Re: format nego in HTML/10646?

Gavin Nicol (gtn@ebt.com)
Mon, 8 May 95 03:04:29 EDT

>And if the charset parameter describes only the encoding of 10646,
>it's a possibly weak indicator of the code ranges used.

Yes, this is true, but I think such behavior will represent a border
case anyway. As it is, even now charset=us-ascii document can contain
iso-8859-1 numeric character references.

>In what charset encoding should it serve out these
>106460-encoded-in-iso-2022-jp files?

I would use iso-2022-jp.

>In other words, how is any information communicated that allows format
>negotiation over the question "does the client have fonts to render this
>document"? or if not "fonts", then "reasonable means"?

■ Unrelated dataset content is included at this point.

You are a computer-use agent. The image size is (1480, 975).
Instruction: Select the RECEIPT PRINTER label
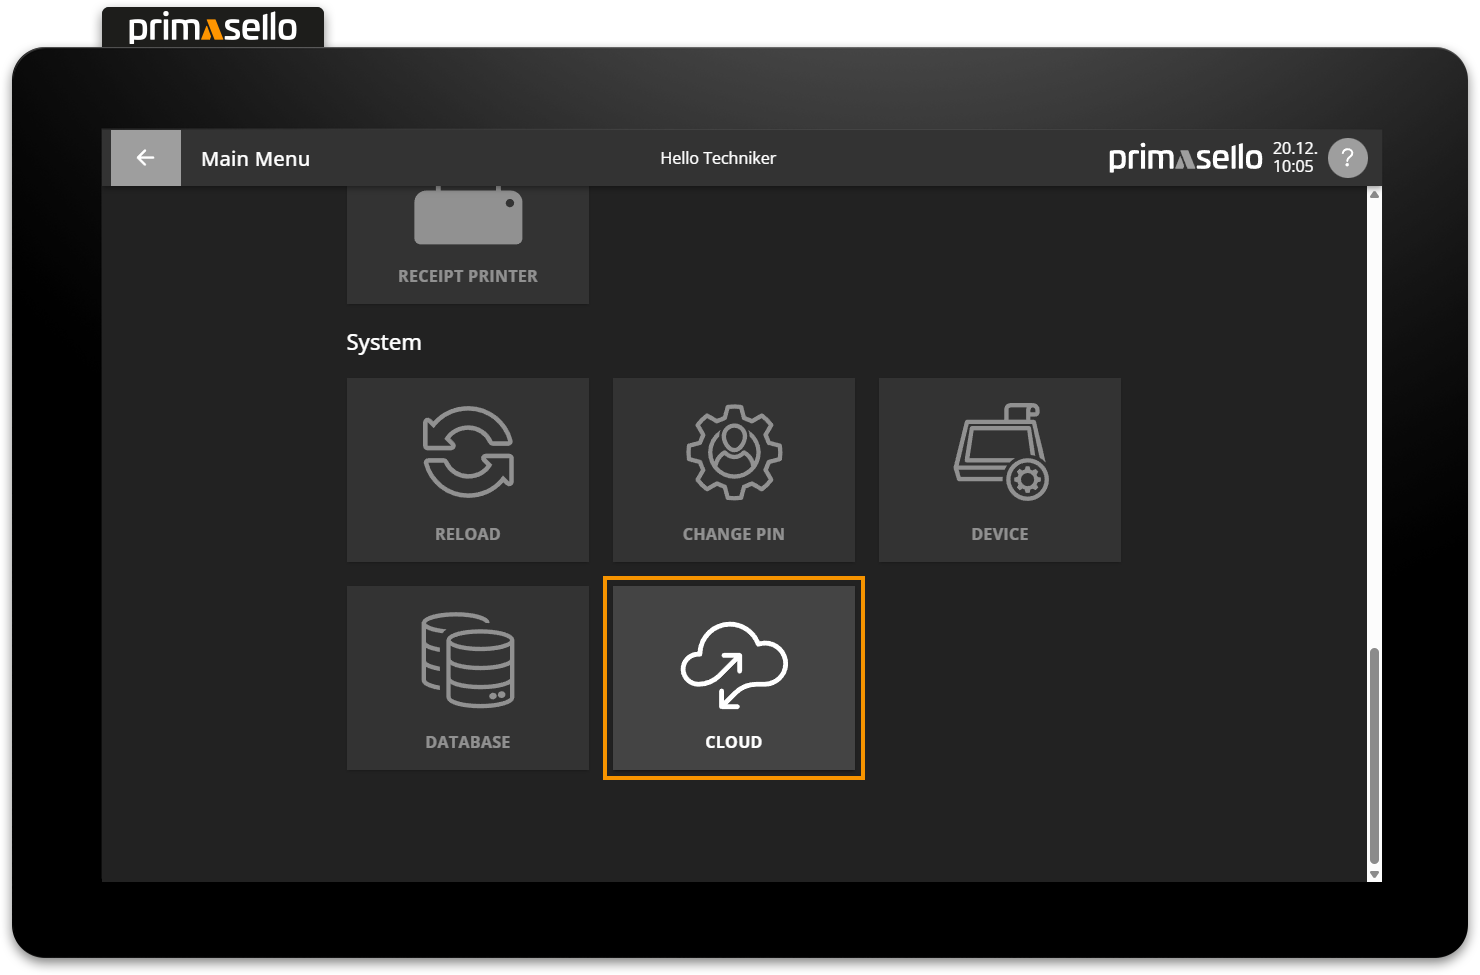click(468, 276)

If a client requests iso-2022, then the data provider should take that
as a strong indication that the system can do Japanese, but little
else.

>or do we have to accept that the world has 65,500 characters that we
>may be called upon to render at a moment's notice?

We should accept this. There are ways of dealing with this, and
indeed, you were one of the first to mention one of them.

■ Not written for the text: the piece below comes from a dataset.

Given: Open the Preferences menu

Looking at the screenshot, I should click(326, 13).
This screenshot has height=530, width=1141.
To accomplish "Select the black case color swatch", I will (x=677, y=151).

>I agree. But as James has pointed out, we can't define out numeric
>charrefs, and indeed they might be useful. Using iso-2022-jp
>as an encoding of Unicode for SGML is not as restrictive as using
>it as a system charset, and that is where suggested shortcuts
>are coming up short.

I wouldn't say the protocol, or the specification is coming up short,
but rather the browsers implementing them. Until everyone can handle all
of ISO 10646, there will be cases where data may simply not be
displayable. I would argue that those cases will tend to represent
a small, and decreasing, minority.

>Right. And if 10646 is to become the doc charset, those will be
>valid charrefs. Fine. I just want to know how I can tell from
>the charset parameter whether I have fonts for all the characters
>in the doc. Certainly if the value is iso-2022-jp that's a strong
>indication that the doc could be rendered with fonts for Japanese,
>but then again anything might be in there via numerical charrefs.

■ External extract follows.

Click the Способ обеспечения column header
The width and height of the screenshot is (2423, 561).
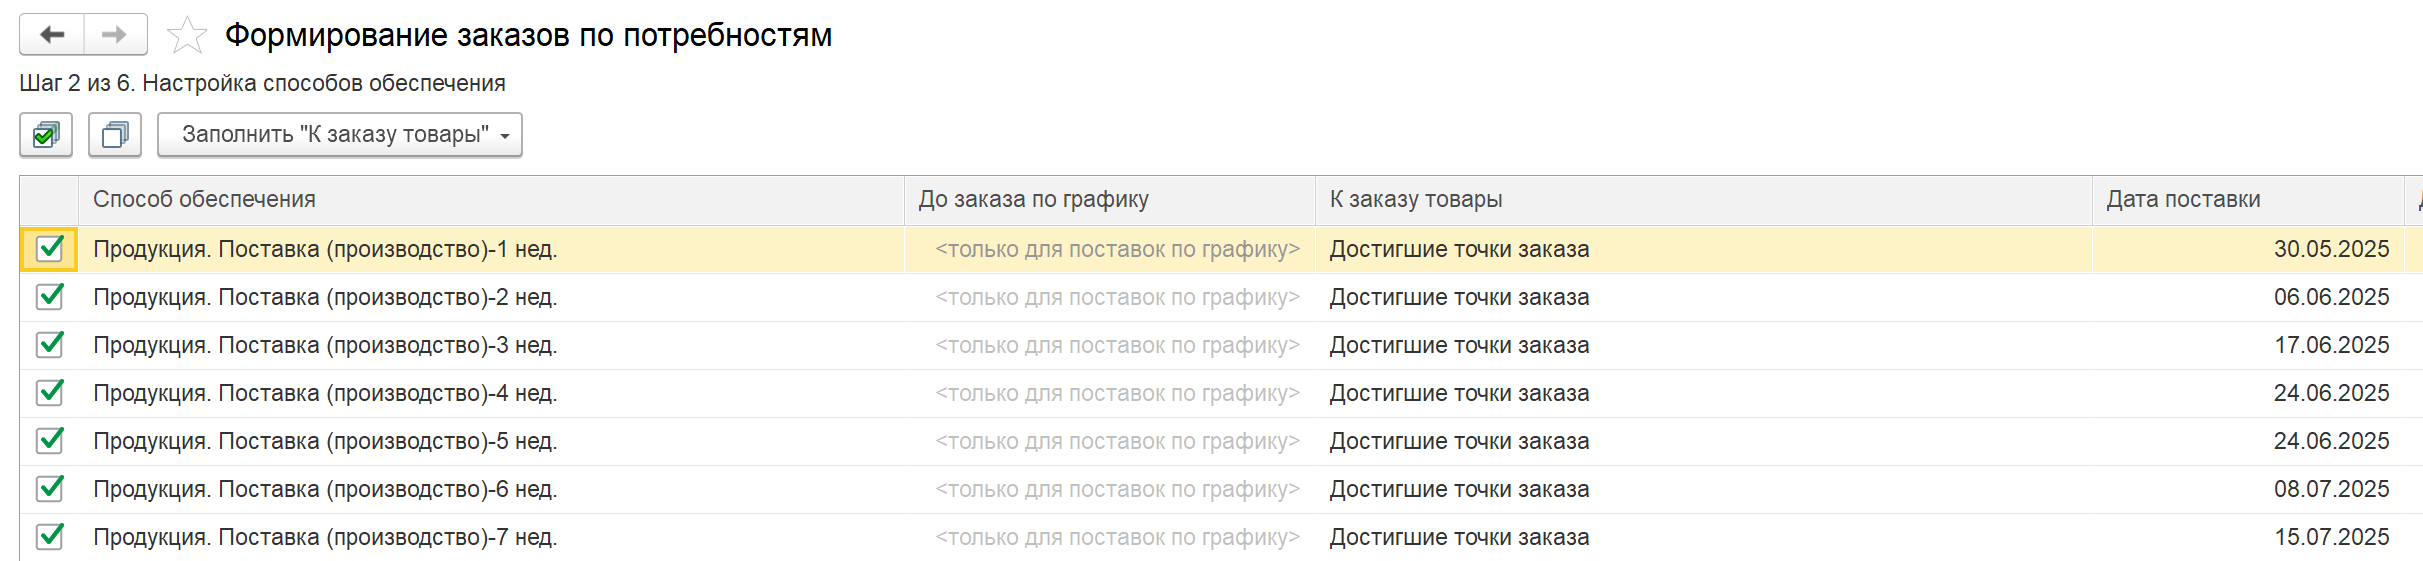204,200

I can understand the desire for this, but as I noted, even today,
there are failure cases with just US-ASCII and ISO-8859-1.

It might be very desireable to include ranges in the charset=xxxx
parameter, and in Accept-Charset field. One advantage of using ISO
10646 is that at least we have one single character set that we can
used ranges from as indicators.

In fact, I think that if (as appears very likely) we *do* move to ISO
10646 at some point, Terrys' idea of specifying ranges should be given
some consideration. However, I do not think that *not* having it
causes enough problems to halt the adoption of ISO 10646.